The march towards a de facto one-party state thus seems close to unstoppable. By the time the next elections roll around in 2019, the BNP may well have ceased to exist as any kind of a political force capable of providing any kind of challenge to the AL.

The question then of whether the party will contest in the next national elections or under what dispensation such elections will be held becomes a moot point.

Come 2019, there is every chance that the BNP will no longer be with us, or at least not in any recognisable form or in the form of a viable opposition party that has a realistic chance of coming to power.

In short, it looks as though the AL will get its wish, which, if you have been following the public and private pronouncements of its leaders and fellow travelers for the past few years, has been made pretty clear.

The AL feels that having to alternate in office with the BNP throughout the 1990s and 2000s has kept them from being able to enact the policies this country needs and to see through their vision for developing Bangladesh into a middle-income country and beyond.

What Bangladesh needs, according to this school of thought, is steady, uninterrupted, and focused leadership for the next decade or so, with none of the distractions and inefficiencies that come with regular alternating of power, and the end result will be a thriving, prosperous, and developed nation.

The catch-phrase (which, interestingly enough, was precisely the same one used by the BNP, who had a remarkably similar vision, differing only in that they envisaged themselves at the epicentre of power) in vogue is the "Malaysia Model." Another one is "development before democracy."

Now, I very much doubt that the AL will abandon the party's commitment to formal democracy in the sense that regular elections will still be held.
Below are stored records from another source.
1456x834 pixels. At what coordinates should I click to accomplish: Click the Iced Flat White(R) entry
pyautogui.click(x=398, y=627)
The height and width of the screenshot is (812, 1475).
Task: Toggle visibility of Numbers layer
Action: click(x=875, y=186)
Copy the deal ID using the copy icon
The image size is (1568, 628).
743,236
The only difference will be that without an opposition worth the name, the election results will be a foregone conclusion and elections will appear as little more than a small blip in the multi-year planning for Bangladesh's future.

Is this all bad? Proponents of the scheme and supporters of the government will point out that de facto one-party rule has worked very well for the countries in South-East Asia, and that it was the ability to stay in power for a long period of time to see through the vision of the ruling party that was instrumental in their development.